Thirty years ago Mancur Olson investigated the rapid revival of the devastated German and Japanese economies after the Second World War and the slower growth of the Western victors in that war.[2]  He found the answer in the role of intermediate groups–political as well as economic–in the different societies.  By intermediate groups he meant both labor unions and businessmen’s association, but also intrusive government regulators.  These groups entrenched established organizations at the expense of newcomers.  They entrenched established procedures at the expense of innovation.  Dictatorship, war, defeat, and foreign occupation had destroyed these intermediate groups in Germany and Japan.  This left individual entrepreneurs free to do what they wanted in a dynamic fashion.  (“And all that implies.”—“The Iron Giant.”)  Elsewhere, the intermediate groups survived the war and sometimes even tightened their grip.

It’s possible to find many examples of dysfunction in Western societies.  Take both the Republican and Democratic parties in the United States for example.  Or the low labor participation rate in the United States as men have fled to disability programs as an alternative to lost familiar work.  Or Japan’s descent from Olsonian prime example of success into a barnacle-encrusted sampan.  Or the domination of the American—and perhaps “Western”–political economies by the banks.  In Japan that has meant a “lack of entrepreneurship or corporate investment” needed for growth.  In the United States, it has meant exploiting a public safety-net to cover imprudent risk.  This has resulted in “rising inequality, distortion of public policy, and [the] generation of collective economic pain and anger.”  And now the dreaded “populism.”

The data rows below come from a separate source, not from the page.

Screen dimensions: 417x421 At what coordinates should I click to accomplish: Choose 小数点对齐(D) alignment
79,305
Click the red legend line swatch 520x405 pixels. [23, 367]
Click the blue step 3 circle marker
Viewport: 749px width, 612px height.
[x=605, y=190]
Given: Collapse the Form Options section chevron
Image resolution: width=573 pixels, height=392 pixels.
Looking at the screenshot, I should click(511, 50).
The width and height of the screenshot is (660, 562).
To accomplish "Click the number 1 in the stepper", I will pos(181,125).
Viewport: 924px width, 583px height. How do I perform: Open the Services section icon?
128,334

Much later on, several different countries sought to scrape these “barnacles” off the hull. Sweden “reduc[ed] taxation and deregulat[ed] all manner of industries” in pursuit of “more freedom of choice and creativity.”  Switzerland adopted an openness to immigration and also deregulated its labor market to get the right mix of workers to the right industries.  Britain’s embrace of the “Thatcher Revolution,” joined with membership in the European Union allowed Britain to reap both a “brain gain” and a “brawn gain.”[3]

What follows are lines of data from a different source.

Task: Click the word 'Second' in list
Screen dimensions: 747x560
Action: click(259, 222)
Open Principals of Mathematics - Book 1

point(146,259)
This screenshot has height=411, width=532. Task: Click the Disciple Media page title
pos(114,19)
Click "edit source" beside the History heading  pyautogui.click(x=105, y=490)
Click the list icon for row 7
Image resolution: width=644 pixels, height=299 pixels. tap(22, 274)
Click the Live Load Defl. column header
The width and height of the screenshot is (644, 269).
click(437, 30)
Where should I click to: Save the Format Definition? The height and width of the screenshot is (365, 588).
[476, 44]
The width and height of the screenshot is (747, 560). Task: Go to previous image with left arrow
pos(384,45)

What does Emmott offer by way of possible solutions?  Refreshingly, he does not glom every unpleasant surprise into one whole.  Thus, Putin’s Russia and Islamist terrorism pose no existential threats to Western civilization.  They can be mastered with a coherent effort.  Similarly, “Brexit” is a bad idea but not a rejection of Western values or most Western institutions.  In contrast, he over-states the real danger posed by the Donald Trump administration.  Trump speaks neither for mainstream Republicans nor for Democrats, and his administration will not last beyond his first term.  Then it will be back to business as usual.

Emmott has less to say about solving the real danger: Olson’s intermediate groups.  Appeals for “openness” in discussion isn’t likely to suffice.  It may take a real crisis, alas.

[1] Bill Emmott, The Fate of the West: The Battle to Save the World’s Most Successful Political Idea (2017).